Verisimilitude is one of those words I've read or felt I understood, but never really knew the definition. I see "verisimilitude," and I think "very similar."

But the dictionary definition is more precise: the appearance or semblance of truth, as in "The play lacked verisimilitude." (Had I studied Latin, I would have noticed verum=truth, similis=similar).
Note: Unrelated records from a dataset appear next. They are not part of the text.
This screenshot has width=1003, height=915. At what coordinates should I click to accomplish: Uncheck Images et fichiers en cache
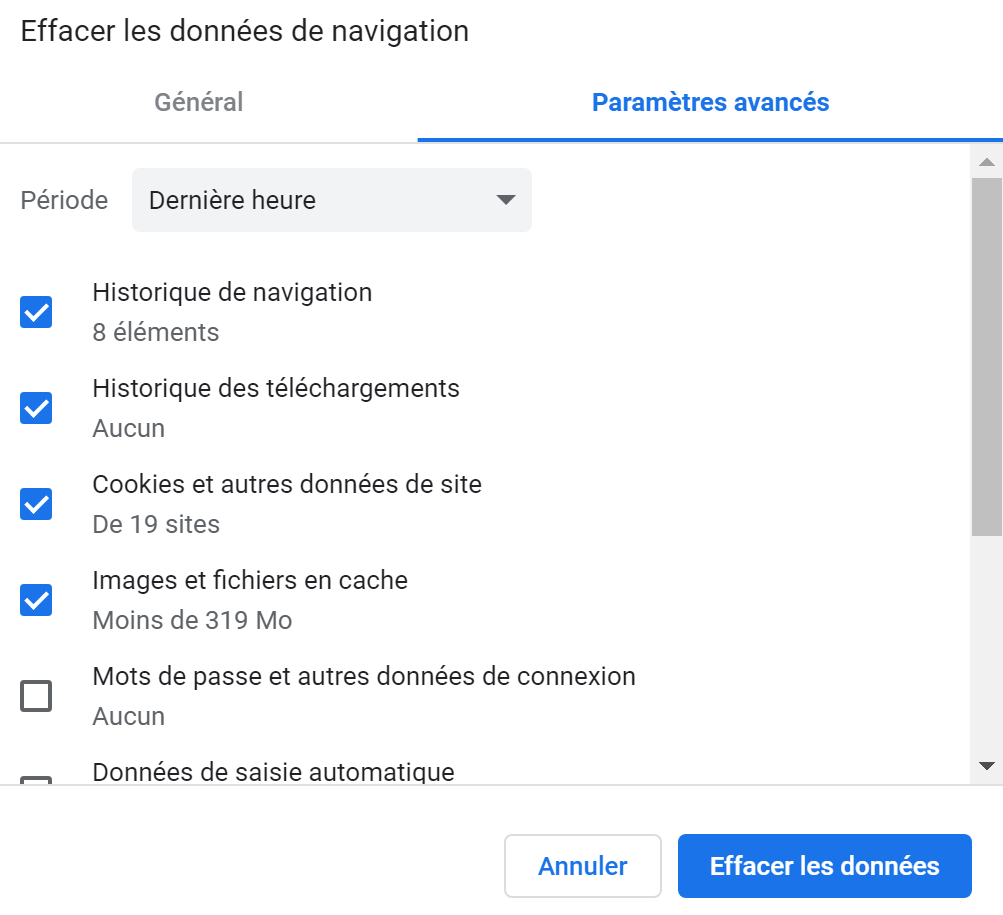click(36, 600)
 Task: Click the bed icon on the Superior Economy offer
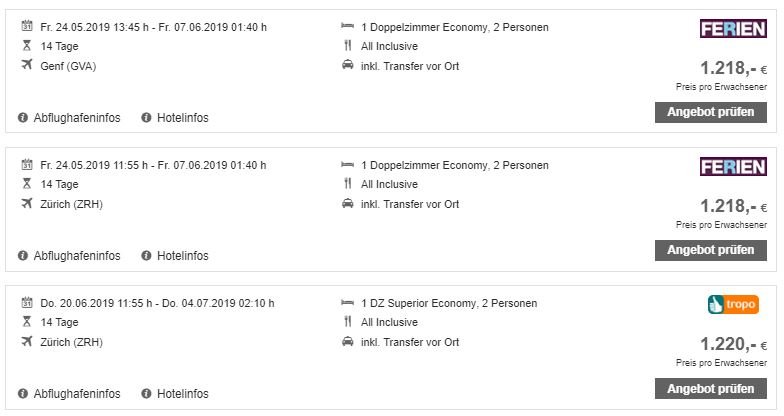click(347, 303)
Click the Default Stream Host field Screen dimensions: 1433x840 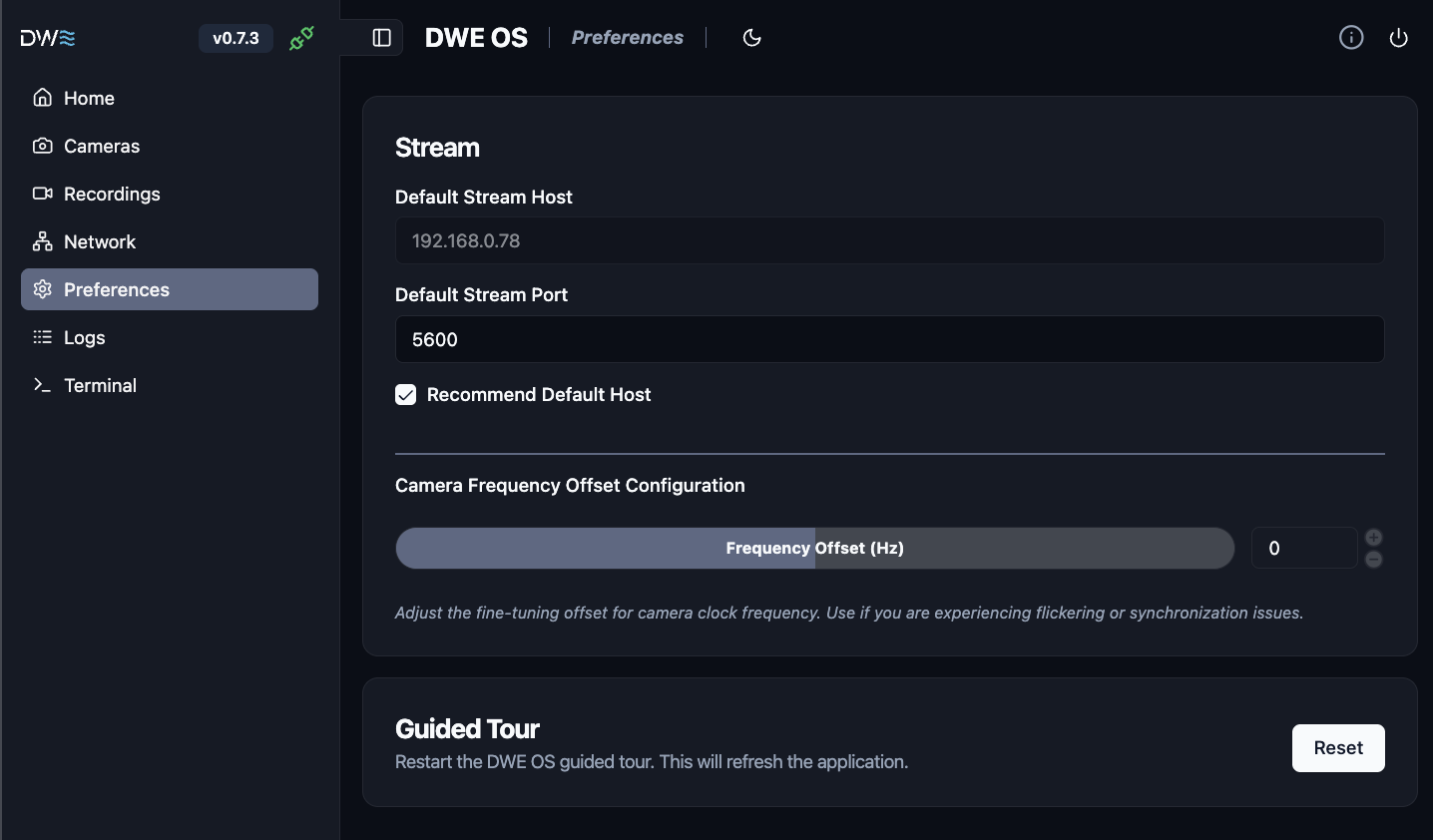889,240
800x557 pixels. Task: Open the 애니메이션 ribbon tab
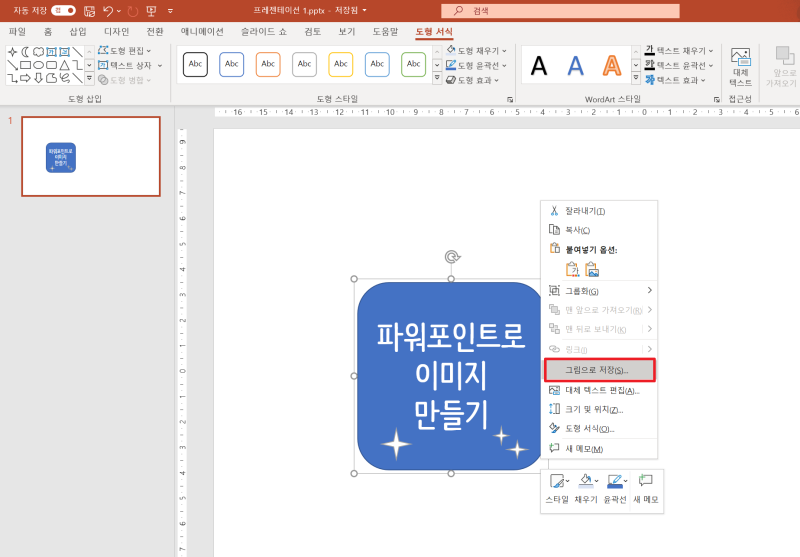click(x=202, y=32)
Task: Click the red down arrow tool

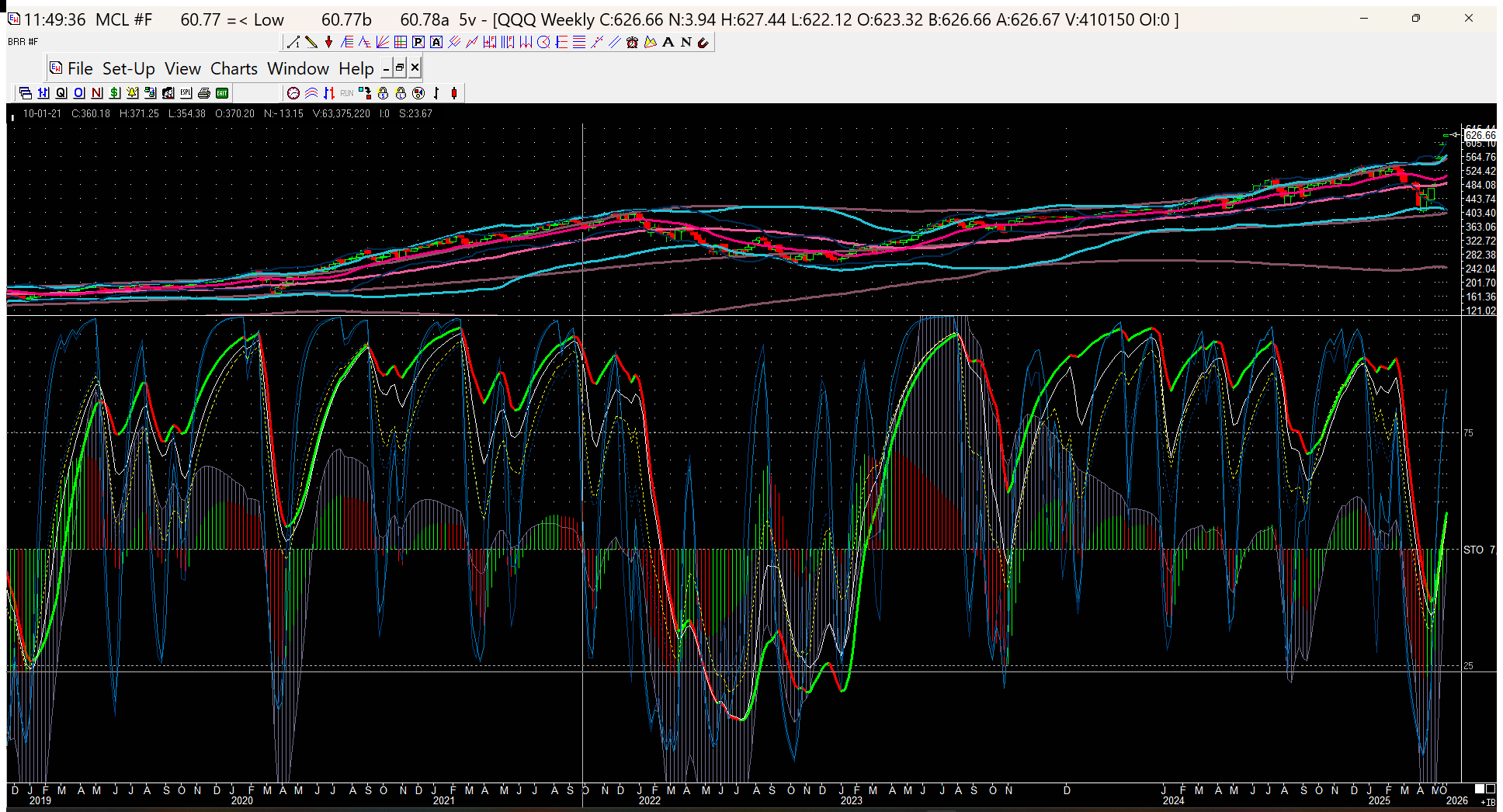Action: 328,42
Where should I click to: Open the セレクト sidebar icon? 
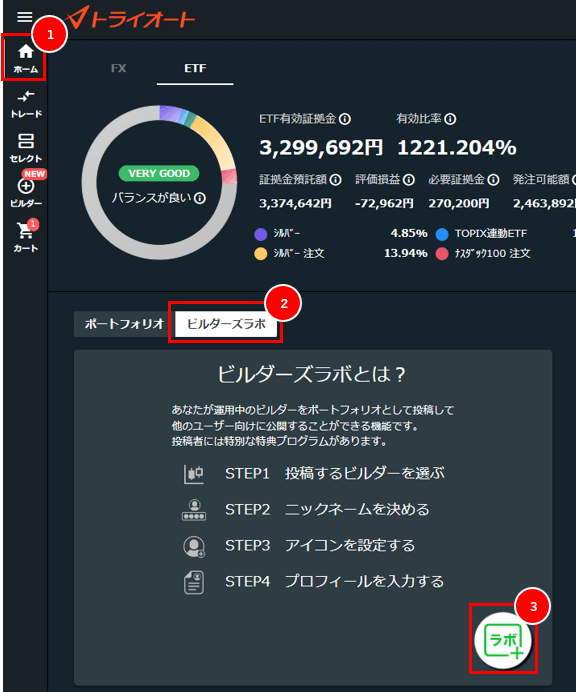[26, 149]
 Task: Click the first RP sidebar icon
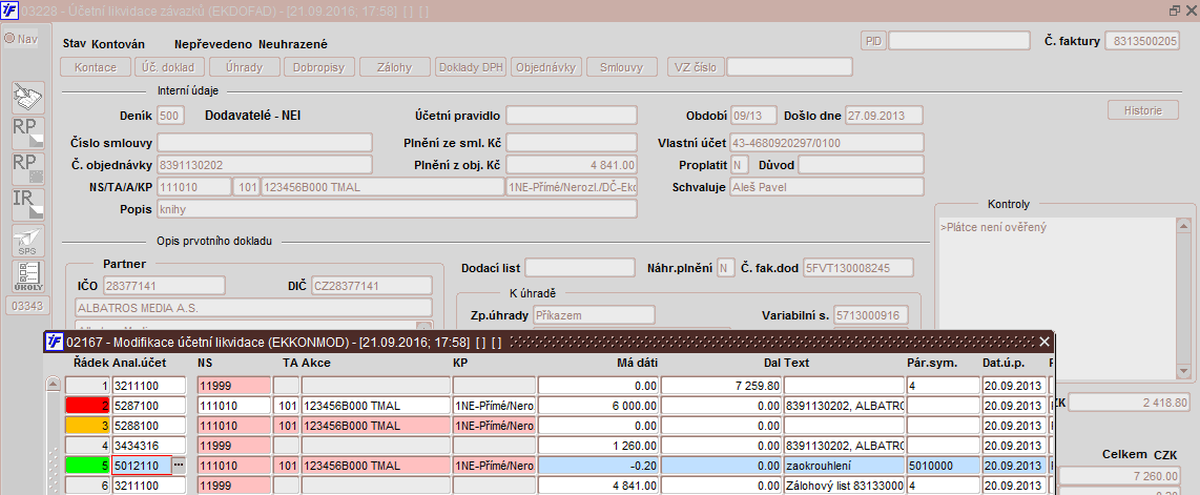28,133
In fiction, writers give their stories verisimilitude, for example, by crafting realistic dialogue and by using specific details to describe a setting. Verisimilitude makes it easier for a reader to suspend disbelief and enter a made-up world. That doesn't mean that all fiction has to be grounded in real life's messiness. Growing up, I loved reading Ray Bradbury's "Martian Chronicles," set in the future, and Jean M. Auel's "Clan of the Cavebear," set in the past. For a great post on the different kinds of verisimilitude in fiction, check out http://writingandliterature.wordpress.com/2009/12/30/verisimilitude/.

Here's a challenge: use "verisimilitude" in a sentence and not sound pretentious!


Principal Some Day said...

Love your "challenge"! (Unfortunately, it can't be done, ha ha!)

Title Loans said...

I misinterpreted it the same way you did. I supposed we both failed to understand the Latin roots. Clearly it's a language that should have never died. I don't think all fiction has to, but I do think that all fiction has a part of messy reality tied to it in some way, shape or form. Don't you?